Bolivian President Evo Morales announced last week that he will submit to his country’s Congress – where he enjoys a comfortable majority – a “law against lies,” which would penalize news about his government that he doesn’t like.
In several statements in recent weeks, Morales said he will propose a law to “punish liars” in the media and to “moralize” independent news organizations. The Inter-American Press Association has denounced that the proposed law would impose an all-out censorship on the media.
It’s ironic that Morales does even dare to publicly bring up the issue of lying. He has repeatedly promised to retire after finishing his constitutionally-allowed term, only to circumvent the rule of law to re-elect himself several times.
Morales took office in January 2006, is now seeking a fourth five-year term next year, which would allow him to stay in power until January 2025.
After changing the constitution in 2009 to be allowed to run again, Morales convened a referendum in 2016 to change the constitution once again and be allowed to seek a new term in office. He publicly promised to respect and abide by the referendum’s outcome.
But Morales lost the 2016 referendum and broke his promise. His argument for violating the Constitution and the referendum’s outcome sounds like a joke: he has invoked article 23 of the Organization of American States’ human rights convention, which calls for the right of all people to seek public office.
Morales claims that his own human rights would be violated if he’s not allowed to run again. It’s a ridiculous argument that has been also used by the rulers of Nicaragua and Honduras.
Jorge “Tuto” Quiroga, a former Bolivian president who is now in the opposition, told me that “if Morales passes his ‘law against lies,’ he would have to be the first to go to prison because he is Bolivia’s biggest liar.”
Quiroga added that Morales “lied three times about a key issue such as his term-limits as president, not to mention all of his other lies.”
Among other things, Morales lied several times when facing a scandal involving a woman who reportedly obtained hundreds of millions of dollars in governments contracts, and with whom he allegedly had a child. The Morales government first denied that Morales was the child’s father, then said it was true, and finally claimed that the child had died. We still don’t know which story is true.
It’s no coincidence that Morales is now going after what’s left of Bolivia’s independent media. “Like the rulers of Venezuela and Nicaragua, his biggest allies, he no longer has the support nor the money he once had,” Quiroga told me.

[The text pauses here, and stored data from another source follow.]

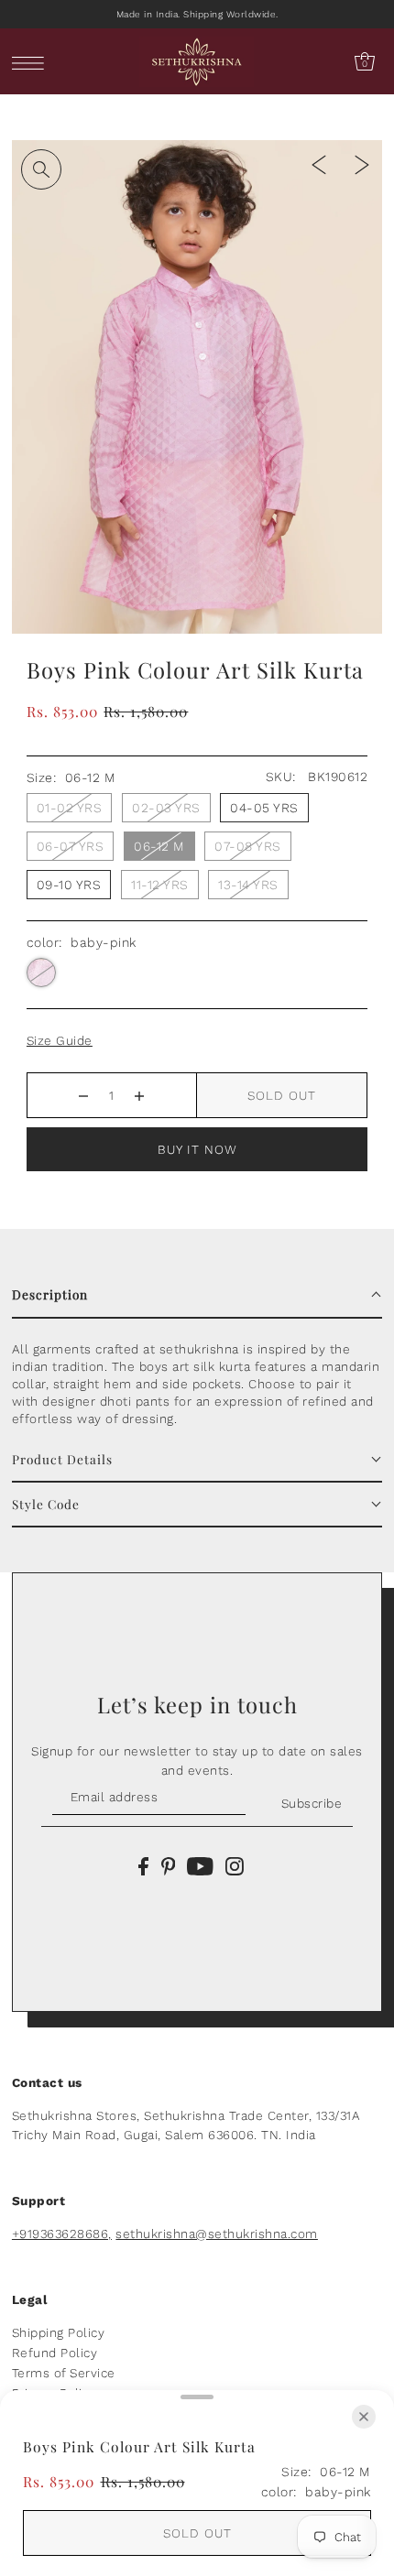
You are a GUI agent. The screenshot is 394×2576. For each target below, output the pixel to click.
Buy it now (197, 1149)
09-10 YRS (69, 884)
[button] (197, 1295)
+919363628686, (62, 2233)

The United States and Latin American countries should denounce Morales’ plan to crack down on independent media. They should invoke several inter-American conventions that commit signatory countries – including Bolivia – to respecting democratic rules and freedom of expression.
Unfortunately, under President Trump, the United States has no moral authority to lead on this issue. Trump himself has called the U.S. media “the enemy of the people,” and almost daily characterizes criticism against his government as “fake news.” In doing so, Trump has indirectly emboldened dictators of all ideological stripes to attack the free press.
Also, as Bolivia’s 2019 election draws nearer, Latin American governments should ask the Inter American Human Rights Court to issue a clear ruling on whether presidents can use their human rights clauses as an excuse to stay in power indefinitely.
“This farce of presidents using their personal human rights as a justification for indefinite re-elections must come to an end,” says Carlos Sanchez Berzain, an exiled Bolivian politician and former government minister. “It’s a legal trick that’s being used for a criminal scheme.”
It’s time for the region’s diplomatic community to speak out about the slow-motion coup d’etat that’s taking place in Bolivia before it escalates into a Venezuela or Nicaraguan-style crisis.